Acórdão nº 03072/14.7BEPRT de Tribunal Central Administrativo Norte, 18 de Outubro de 2019

Magistrado ResponsávelMaria Fernanda Antunes Aparício Duarte Brandão
Data da Resolução18 de Outubro de 2019
EmissorTribunal Central Administrativo Norte

Acordam, em conferência, na secção de contencioso administrativo do Tribunal Central Administrativo Norte: RELATÓRIO M. A. P. D. instaurou acção administrativa especial de pretensão conexa com acto administrativo contra a Comissão para o Acompanhamento dos Auxiliares de Justiça, H. M. M. L. e V. J. de V. R. R. C., pedindo a declaração de nulidade do acto administrativo consubstanciado no despacho nº 52/2014, de 07/08/2014, proferido pela Directora da Comissão de Disciplina dos Auxiliares de Justiça, que decidiu aplicar-lhe a pena disciplinar de expulsão, no âmbito do procedimento disciplinar nº 5/2013 e, consequentemente, a declaração de nulidade de outros actos administrativos praticados no âmbito do mesmo procedimento disciplinar, bem como a reintegração nas suas funções, o desbloqueio das suas contas bancárias, a publicitação da sentença e o ressarcimento dos danos patrimoniais e não patrimoniais sofridos.

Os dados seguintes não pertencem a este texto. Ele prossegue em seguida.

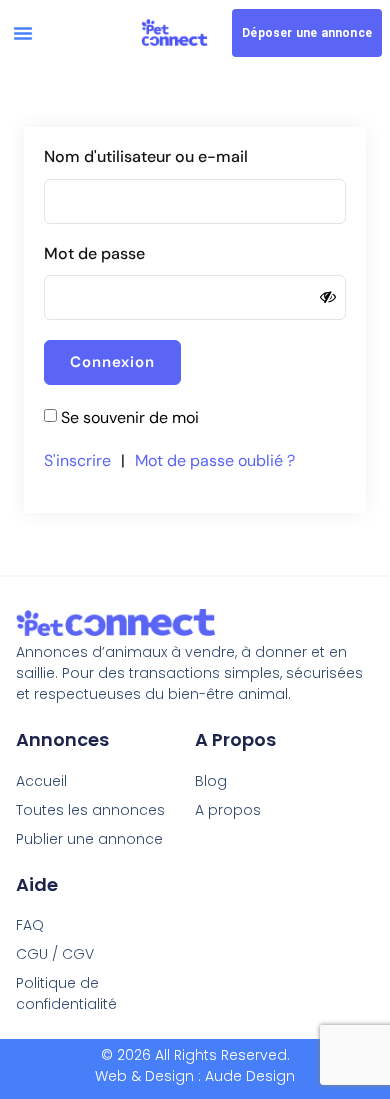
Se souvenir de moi (130, 418)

Por decisão proferida pelo TAF do Porto foram julgadas improcedentes as excepções invocadas pelos Réus.

Desta vem interposto recurso.

Alegando, os Réus concluíram: 1. O presente recurso é apresentado ao abrigo da conjugação entre o disposto no art.º 142.º do CPTA e 644.º, n.º 1, al. b, 1.ª parte, do CPC, por remissão do art.º 1.º daquele Código, pois ao julgar improcedente a invocada exceção da caducidade, o despacho saneador apreciou o mérito da ação.

  1. De acordo com o previsto no art.º 8.º n.º 2 da Lei 77/2013, de 20 de novembro, o direito de impugnação do ato mostra-se caducado.

  2. A caducidade do direito de ação constitui exceção perentória, que obsta ao prosseguimento do processo.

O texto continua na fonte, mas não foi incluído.